---------- RECORDS FOR THE TASK

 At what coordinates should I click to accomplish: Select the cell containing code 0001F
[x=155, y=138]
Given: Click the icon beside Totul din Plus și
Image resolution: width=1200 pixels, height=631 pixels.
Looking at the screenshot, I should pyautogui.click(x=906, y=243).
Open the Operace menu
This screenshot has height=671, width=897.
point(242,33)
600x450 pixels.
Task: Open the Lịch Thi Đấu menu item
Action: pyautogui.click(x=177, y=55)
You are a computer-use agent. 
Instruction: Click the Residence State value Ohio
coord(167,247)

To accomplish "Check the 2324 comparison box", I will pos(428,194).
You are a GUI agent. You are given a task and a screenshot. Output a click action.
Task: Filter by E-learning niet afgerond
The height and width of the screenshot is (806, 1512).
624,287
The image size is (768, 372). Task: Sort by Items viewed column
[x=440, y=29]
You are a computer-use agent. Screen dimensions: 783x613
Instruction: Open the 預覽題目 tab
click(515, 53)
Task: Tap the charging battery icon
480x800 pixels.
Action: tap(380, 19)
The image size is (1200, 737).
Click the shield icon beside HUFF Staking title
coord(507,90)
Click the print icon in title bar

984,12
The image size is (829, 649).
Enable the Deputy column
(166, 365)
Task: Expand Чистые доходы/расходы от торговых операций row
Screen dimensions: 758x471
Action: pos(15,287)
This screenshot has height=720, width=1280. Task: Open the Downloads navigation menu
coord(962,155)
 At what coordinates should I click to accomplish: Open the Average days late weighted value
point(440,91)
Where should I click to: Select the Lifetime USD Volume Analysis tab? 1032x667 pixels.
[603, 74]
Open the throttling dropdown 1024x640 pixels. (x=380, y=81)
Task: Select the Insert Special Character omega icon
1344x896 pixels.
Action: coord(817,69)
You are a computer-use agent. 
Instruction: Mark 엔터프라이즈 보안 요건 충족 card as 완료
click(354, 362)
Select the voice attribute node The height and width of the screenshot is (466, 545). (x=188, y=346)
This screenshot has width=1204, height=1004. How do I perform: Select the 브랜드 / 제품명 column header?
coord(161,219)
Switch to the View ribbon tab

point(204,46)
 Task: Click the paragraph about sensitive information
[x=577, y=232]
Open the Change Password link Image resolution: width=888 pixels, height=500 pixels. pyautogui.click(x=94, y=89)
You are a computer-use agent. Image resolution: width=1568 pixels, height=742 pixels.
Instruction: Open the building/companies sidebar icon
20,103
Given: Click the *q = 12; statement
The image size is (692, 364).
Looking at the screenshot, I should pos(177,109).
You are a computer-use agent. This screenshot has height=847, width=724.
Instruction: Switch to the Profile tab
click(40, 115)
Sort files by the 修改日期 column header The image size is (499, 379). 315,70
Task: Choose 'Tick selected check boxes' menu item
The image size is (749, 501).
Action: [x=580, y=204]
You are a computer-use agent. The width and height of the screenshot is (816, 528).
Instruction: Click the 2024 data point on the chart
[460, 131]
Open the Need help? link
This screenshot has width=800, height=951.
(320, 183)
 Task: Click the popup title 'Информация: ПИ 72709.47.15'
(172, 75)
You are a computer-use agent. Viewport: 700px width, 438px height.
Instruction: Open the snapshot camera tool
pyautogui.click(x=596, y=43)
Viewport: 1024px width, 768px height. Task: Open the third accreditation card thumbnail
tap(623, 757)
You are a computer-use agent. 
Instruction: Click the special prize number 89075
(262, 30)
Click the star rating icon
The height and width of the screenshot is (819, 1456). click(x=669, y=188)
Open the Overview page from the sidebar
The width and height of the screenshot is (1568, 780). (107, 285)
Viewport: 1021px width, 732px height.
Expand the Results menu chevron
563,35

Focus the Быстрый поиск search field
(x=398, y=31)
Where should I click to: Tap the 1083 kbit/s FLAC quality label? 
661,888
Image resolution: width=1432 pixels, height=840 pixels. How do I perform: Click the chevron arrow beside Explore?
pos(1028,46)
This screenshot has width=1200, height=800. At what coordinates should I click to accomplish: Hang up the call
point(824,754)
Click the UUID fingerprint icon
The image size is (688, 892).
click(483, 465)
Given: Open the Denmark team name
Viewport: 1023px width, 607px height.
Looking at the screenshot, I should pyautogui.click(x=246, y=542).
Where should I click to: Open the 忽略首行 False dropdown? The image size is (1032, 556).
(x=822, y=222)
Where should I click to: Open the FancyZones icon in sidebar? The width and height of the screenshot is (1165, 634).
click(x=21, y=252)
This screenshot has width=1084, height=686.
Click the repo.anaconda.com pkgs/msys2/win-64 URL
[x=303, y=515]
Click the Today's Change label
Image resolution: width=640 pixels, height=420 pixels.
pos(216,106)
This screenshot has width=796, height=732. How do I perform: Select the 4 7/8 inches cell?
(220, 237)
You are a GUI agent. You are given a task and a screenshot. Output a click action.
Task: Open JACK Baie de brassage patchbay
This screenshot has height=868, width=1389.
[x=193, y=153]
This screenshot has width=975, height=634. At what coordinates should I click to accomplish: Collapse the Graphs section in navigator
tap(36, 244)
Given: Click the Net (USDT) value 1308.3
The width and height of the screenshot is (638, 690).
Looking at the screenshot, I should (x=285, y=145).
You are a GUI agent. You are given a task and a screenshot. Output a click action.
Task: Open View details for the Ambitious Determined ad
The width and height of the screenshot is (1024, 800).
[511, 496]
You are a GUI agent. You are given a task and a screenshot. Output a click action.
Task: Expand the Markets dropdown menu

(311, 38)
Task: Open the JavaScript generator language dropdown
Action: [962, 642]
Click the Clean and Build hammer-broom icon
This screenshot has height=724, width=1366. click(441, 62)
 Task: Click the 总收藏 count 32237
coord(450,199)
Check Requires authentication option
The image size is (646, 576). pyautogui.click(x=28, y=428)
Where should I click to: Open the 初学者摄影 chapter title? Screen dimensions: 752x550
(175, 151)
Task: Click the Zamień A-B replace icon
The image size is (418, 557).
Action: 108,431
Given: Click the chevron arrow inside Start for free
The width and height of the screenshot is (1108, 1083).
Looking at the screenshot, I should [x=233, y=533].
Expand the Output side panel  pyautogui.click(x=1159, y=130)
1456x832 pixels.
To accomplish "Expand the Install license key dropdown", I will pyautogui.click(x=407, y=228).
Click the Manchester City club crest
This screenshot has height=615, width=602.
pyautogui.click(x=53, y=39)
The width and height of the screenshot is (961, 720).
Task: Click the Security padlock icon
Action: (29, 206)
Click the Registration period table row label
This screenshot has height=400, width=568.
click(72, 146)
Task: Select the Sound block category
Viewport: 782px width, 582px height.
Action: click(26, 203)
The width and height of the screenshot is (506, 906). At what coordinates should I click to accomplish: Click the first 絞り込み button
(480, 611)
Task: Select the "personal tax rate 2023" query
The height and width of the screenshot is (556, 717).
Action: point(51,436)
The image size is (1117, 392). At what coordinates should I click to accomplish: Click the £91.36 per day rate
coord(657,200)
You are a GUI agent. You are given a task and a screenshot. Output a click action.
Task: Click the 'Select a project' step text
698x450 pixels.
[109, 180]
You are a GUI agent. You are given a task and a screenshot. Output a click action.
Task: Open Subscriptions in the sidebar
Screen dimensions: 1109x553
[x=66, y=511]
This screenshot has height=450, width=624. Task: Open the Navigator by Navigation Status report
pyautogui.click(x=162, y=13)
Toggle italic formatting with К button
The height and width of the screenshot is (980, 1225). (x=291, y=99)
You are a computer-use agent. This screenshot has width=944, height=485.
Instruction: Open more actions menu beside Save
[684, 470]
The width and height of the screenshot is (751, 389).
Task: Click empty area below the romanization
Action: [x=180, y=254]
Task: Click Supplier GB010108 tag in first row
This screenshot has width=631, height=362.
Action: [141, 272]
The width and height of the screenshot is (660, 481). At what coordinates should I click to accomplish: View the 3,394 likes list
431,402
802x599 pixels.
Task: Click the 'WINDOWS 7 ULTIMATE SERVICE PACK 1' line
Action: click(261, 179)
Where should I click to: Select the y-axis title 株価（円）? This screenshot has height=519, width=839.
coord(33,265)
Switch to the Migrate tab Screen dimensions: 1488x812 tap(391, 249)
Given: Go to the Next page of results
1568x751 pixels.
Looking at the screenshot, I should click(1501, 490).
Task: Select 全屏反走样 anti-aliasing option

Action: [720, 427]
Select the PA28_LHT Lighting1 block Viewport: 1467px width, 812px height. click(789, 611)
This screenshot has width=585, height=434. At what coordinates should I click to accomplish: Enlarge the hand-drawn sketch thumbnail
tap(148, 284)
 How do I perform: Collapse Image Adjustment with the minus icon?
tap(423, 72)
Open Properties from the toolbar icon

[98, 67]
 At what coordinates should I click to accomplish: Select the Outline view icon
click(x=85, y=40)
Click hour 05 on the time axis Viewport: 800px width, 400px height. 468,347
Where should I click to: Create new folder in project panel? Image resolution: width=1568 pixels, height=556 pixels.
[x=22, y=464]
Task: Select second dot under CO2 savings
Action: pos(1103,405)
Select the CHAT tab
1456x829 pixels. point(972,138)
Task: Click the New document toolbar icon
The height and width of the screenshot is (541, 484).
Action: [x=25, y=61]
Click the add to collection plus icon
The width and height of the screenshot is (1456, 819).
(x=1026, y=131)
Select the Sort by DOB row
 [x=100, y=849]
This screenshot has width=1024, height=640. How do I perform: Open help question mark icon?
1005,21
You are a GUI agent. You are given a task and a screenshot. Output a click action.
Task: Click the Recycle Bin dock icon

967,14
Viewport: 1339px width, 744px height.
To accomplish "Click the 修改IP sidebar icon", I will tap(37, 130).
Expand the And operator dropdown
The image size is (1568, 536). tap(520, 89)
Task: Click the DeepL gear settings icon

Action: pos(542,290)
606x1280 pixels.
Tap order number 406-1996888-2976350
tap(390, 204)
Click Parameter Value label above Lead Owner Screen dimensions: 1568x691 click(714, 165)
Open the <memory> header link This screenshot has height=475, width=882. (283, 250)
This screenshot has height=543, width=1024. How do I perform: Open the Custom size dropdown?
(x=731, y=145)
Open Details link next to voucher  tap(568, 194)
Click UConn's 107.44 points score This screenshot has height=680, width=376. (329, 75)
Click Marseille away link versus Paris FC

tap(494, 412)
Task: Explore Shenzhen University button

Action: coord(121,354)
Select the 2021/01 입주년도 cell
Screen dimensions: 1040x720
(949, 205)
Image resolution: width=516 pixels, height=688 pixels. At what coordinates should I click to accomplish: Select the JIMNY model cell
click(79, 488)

--------------------

## WORK REQUEST
Extract the lines above, from the first one through the one containing "Task: Expand Чистые", and return only those, unchanged.

## RESULT OF THE EXERCISE
 At what coordinates should I click to accomplish: Select the cell containing code 0001F
[x=155, y=138]
Given: Click the icon beside Totul din Plus și
Image resolution: width=1200 pixels, height=631 pixels.
Looking at the screenshot, I should pyautogui.click(x=906, y=243).
Open the Operace menu
This screenshot has height=671, width=897.
point(242,33)
600x450 pixels.
Task: Open the Lịch Thi Đấu menu item
Action: pyautogui.click(x=177, y=55)
You are a computer-use agent. 
Instruction: Click the Residence State value Ohio
coord(167,247)

To accomplish "Check the 2324 comparison box", I will pos(428,194).
You are a GUI agent. You are given a task and a screenshot. Output a click action.
Task: Filter by E-learning niet afgerond
The height and width of the screenshot is (806, 1512).
624,287
The image size is (768, 372). Task: Sort by Items viewed column
[x=440, y=29]
You are a computer-use agent. Screen dimensions: 783x613
Instruction: Open the 預覽題目 tab
click(515, 53)
Task: Tap the charging battery icon
480x800 pixels.
Action: tap(380, 19)
The image size is (1200, 737).
Click the shield icon beside HUFF Staking title
coord(507,90)
Click the print icon in title bar

984,12
The image size is (829, 649).
Enable the Deputy column
(166, 365)
Task: Expand Чистые доходы/расходы от торговых операций row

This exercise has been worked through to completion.